■ **AUSGANGSTEXT**:
Lokales

Flucht vor dem Alltag voller Gewalt

Das Frauenhaus Kirchheim ist eine gefragte Anlaufstelle

Im vergangenen Jahr bot das Frauenhaus Kirchheim 25 Frauen und 16 Kindern Zuflucht. Neben Obdach bietet der Verein „Frauen helfen Frauen“ Beratung und Betreuung an, auch für die Kinder der Betroffenen.

Kirchheim. Das Frauenhaus bietet hilfebedürftigen Frauen und ihren Kindern zwölf Plätze in fünf Zimmern. Im Jahr 2011 nahm das Haus 25 Frauen und 16 Kinder in seine Obhut, erheblich weniger als im Vorjahr. Dennoch ist die Gesamtauslastung leicht gestiegen, was durch die Verlängerung der durchschnittlichen Aufenthaltsdauer zu erklären ist.

■ **AUFGABENSTELLUNG**: Gib aus dem Text über das Frauenhaus Kirchheim den Abschnitt wörtlich wieder, der mit „Das Frauenhaus Kirchheim ist“ beginnt und mit „Kinder der Betroffenen.“ endet.

■ **GESPEICHERTE ZEILEN**:

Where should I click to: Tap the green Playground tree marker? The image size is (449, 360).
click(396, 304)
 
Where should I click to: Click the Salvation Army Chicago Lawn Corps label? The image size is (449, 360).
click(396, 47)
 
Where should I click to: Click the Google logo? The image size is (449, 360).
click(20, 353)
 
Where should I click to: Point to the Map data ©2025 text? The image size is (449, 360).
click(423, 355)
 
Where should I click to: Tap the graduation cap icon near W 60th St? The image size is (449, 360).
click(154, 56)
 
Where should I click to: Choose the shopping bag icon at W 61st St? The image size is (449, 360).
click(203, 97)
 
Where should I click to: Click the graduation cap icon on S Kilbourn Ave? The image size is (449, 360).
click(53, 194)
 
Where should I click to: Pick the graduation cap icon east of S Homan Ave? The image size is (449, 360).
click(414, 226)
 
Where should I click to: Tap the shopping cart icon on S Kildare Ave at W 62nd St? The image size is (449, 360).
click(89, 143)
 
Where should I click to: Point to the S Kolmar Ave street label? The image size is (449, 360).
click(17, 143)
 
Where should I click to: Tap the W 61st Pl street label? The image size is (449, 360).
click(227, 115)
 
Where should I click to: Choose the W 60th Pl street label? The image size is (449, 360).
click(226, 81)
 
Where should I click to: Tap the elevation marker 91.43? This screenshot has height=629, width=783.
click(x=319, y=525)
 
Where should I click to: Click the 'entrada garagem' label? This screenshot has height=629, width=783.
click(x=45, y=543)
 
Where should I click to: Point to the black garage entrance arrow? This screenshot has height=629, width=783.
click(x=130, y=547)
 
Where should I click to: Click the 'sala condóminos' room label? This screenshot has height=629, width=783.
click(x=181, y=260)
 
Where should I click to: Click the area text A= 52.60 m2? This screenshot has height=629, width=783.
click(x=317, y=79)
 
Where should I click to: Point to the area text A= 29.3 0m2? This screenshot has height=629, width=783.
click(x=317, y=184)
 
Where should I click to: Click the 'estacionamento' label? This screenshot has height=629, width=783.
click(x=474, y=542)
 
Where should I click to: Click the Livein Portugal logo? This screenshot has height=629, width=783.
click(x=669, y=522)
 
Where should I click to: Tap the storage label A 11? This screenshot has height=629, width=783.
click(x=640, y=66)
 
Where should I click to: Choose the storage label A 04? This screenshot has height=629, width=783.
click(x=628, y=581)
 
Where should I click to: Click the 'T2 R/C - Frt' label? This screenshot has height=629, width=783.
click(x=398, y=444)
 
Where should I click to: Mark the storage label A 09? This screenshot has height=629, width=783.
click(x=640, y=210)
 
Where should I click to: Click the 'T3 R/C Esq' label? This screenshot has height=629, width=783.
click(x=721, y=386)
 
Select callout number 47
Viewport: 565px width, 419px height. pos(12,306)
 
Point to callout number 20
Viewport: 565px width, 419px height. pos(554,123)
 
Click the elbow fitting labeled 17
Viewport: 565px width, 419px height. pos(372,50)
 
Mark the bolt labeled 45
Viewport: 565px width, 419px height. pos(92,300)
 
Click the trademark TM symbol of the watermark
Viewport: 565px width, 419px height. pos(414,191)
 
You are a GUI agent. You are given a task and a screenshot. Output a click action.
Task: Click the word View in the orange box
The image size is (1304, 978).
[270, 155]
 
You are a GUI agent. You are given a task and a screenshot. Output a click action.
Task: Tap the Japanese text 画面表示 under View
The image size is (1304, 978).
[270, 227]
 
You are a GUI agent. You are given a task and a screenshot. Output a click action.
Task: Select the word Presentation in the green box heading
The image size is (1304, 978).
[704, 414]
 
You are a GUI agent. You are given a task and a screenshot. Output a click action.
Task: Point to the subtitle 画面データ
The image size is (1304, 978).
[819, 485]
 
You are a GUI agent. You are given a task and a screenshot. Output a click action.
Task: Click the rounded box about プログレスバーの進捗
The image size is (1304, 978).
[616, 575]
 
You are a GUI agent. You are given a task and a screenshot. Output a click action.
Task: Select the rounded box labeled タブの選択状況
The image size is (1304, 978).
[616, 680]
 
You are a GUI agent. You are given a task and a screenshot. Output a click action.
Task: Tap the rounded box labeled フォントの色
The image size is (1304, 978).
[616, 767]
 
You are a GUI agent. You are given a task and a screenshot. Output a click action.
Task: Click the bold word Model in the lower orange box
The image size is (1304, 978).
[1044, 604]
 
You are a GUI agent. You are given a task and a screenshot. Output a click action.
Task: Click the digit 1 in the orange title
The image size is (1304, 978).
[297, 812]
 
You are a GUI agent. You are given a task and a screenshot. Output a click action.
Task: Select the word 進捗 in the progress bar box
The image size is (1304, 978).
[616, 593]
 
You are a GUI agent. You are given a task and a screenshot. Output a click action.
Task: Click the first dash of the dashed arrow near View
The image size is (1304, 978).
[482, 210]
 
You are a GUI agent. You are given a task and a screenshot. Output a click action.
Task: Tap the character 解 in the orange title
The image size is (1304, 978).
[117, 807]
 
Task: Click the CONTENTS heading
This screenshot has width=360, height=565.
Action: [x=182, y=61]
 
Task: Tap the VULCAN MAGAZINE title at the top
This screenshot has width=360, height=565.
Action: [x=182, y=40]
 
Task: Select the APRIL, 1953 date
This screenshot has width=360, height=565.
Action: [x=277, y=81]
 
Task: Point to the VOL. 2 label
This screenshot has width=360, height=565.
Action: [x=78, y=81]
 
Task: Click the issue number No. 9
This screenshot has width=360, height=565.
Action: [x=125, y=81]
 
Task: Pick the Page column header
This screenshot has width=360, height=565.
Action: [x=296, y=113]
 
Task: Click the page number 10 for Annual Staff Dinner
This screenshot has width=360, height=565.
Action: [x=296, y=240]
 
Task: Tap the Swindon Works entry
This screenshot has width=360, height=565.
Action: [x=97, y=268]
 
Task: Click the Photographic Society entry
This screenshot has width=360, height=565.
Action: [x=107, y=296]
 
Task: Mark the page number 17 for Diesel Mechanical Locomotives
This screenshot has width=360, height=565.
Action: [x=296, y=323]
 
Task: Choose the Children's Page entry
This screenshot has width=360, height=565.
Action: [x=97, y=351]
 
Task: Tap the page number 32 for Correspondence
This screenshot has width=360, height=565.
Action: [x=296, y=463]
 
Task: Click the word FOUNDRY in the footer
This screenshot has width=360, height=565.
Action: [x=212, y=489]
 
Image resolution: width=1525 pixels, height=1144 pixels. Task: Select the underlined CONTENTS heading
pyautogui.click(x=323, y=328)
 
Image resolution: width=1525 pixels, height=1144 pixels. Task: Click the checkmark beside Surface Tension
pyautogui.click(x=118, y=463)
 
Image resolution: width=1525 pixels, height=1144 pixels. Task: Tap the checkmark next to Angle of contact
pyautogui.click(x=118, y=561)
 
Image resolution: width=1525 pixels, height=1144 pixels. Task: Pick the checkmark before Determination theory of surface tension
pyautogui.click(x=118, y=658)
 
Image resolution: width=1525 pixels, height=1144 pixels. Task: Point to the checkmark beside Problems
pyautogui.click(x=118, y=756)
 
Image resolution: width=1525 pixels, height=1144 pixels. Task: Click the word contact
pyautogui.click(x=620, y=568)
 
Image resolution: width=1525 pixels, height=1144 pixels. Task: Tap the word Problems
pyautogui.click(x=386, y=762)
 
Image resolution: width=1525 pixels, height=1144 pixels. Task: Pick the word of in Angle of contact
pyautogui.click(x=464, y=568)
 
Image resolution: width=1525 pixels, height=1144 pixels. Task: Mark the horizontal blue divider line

■ **LÖSUNG**:
Das Frauenhaus Kirchheim ist eine gefragte Anlaufstelle

Im vergangenen Jahr bot das Frauenhaus Kirchheim 25 Frauen und 16 Kindern Zuflucht. Neben Obdach bietet der Verein „Frauen helfen Frauen“ Beratung und Betreuung an, auch für die Kinder der Betroffenen.